Even with all of these points of potential failure and non-compliance, technology exists that gives us the ability to both monitor and manage all aspects of performance. It also gives us the ability to understand whether a screen was functioning as desired when a piece of media was played out by the player. Properly specified and deployed components, good software and well-trained people provide for a network that can be expected to operate properly (i.e., be compliant) at a rate well above 95%. While all good operators strive for 100% compliance and are never happy with anything less, there are enough gremlins and gotchas out there to reasonably expect a certain number of non-compliant screens at any given point in time. Like the unwatched or muted TVs, the non-compliant screens are a fact of life. To be sure, causes must be identified and addressed, but the pursuit of perfection is likely to be recast as the pursuit of realistic optimization. Part of optimization is actually knowing what elements are sub-optimal.

Given all of that, savvy operators do not base their rates or performance metrics by extrapolating out a 100% compliant playout forecast. Instead they sell on a number that accounts for likely compliance. That way, if an anomaly occurs during a campaign, there can be enough slack and time to make good on the promise. Similarly, if everything works swimmingly, the advertiser will likely get more than they expected, which is good for business relationships.

Raji is correct to raise the issue of the ripple effect of dead screens. Stephen is right to remind us that compliance is the price of poker in an ad-supported network. But the sooner we help our ad buying partners to understand that we are not any more perfectly compliant than a home viewer of broadcast TV; that we are on top of compliance monitoring; that we relentlessly optimize performance; and that we sell based upon an expected net compliance percentage, the sooner we will be seen less a “risky” and more as “reliable”.


  1. Dave Haynes August 26, 2010 at 6:47 pm - Reply

    Good perspective. I would actually put people at the top of the list if we’re ranking the most likely points of failure.

    Anybody starting to deploy a network who thinks the people at the venue are going to be field support are in for some major forehead-meets-desk sessions.

    Where I disagree a little is with the Shit Happens thing, and how media people know that and factor it in.

    Yes, true … but when I actually emerge from my home office lair and go out into the real world of malls and stores and bars and restaurants, dead screens are not a rare sighting. They’re a regular sighting.

    I’d suggest planners and brands see too much failed stuff in the field to just write all that carnage off as anomalies.

    PCs and other devices do fail, but there are many, many, many ways to limit the risk of failure and quickly remedy those failures when they happen.

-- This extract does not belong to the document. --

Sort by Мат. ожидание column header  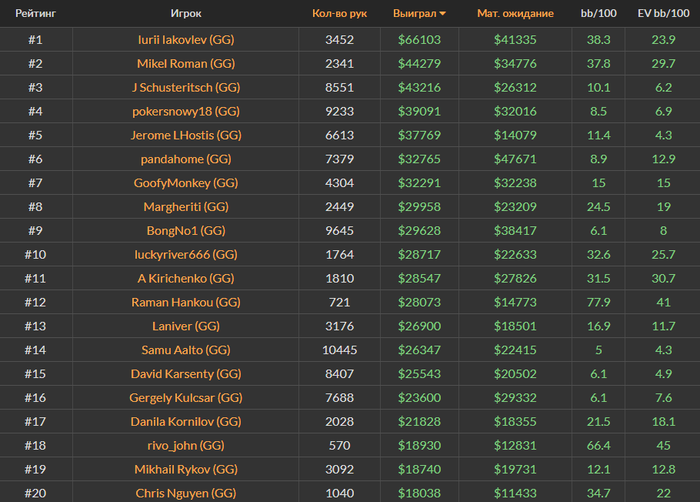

  2. Ken Goldberg August 26, 2010 at 6:59 pm - Reply

    Good point on not merely writing off dead screens to anomalies. Sadly, too many of the networks out there are not capable of remotely managing their screens and players, or have a plan for addressing issues when they arise. “Dead” screens should have a “heartbeating” player attached that can be accessed to diagnose and usually correct whatever caused the outage. If you wait for someone to call, it may be a long wait, as you also point out!